Task description:
Every entry, from first to last, is to be retyped without any alteration.

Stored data
• • •

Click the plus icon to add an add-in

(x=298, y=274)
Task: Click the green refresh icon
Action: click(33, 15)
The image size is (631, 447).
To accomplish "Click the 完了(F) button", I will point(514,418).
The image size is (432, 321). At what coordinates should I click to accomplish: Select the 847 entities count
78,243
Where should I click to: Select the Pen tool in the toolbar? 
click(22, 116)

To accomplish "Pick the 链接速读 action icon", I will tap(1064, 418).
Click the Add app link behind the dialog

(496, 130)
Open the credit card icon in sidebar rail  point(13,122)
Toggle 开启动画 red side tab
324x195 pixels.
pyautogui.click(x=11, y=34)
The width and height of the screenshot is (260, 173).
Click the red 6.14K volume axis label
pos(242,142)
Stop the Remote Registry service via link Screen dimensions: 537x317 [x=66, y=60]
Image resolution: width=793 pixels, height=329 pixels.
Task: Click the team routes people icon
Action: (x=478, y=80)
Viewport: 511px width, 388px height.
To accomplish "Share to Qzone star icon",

• • •

Output of the task:
Click the plus icon to add an add-in

(x=298, y=274)
Task: Click the green refresh icon
Action: click(33, 15)
The image size is (631, 447).
To accomplish "Click the 完了(F) button", I will point(514,418).
The image size is (432, 321). At what coordinates should I click to accomplish: Select the 847 entities count
78,243
Where should I click to: Select the Pen tool in the toolbar? 
click(22, 116)

To accomplish "Pick the 链接速读 action icon", I will tap(1064, 418).
Click the Add app link behind the dialog

(496, 130)
Open the credit card icon in sidebar rail  point(13,122)
Toggle 开启动画 red side tab
324x195 pixels.
pyautogui.click(x=11, y=34)
The width and height of the screenshot is (260, 173).
Click the red 6.14K volume axis label
pos(242,142)
Stop the Remote Registry service via link Screen dimensions: 537x317 [x=66, y=60]
Image resolution: width=793 pixels, height=329 pixels.
Task: Click the team routes people icon
Action: (x=478, y=80)
Viewport: 511px width, 388px height.
To accomplish "Share to Qzone star icon",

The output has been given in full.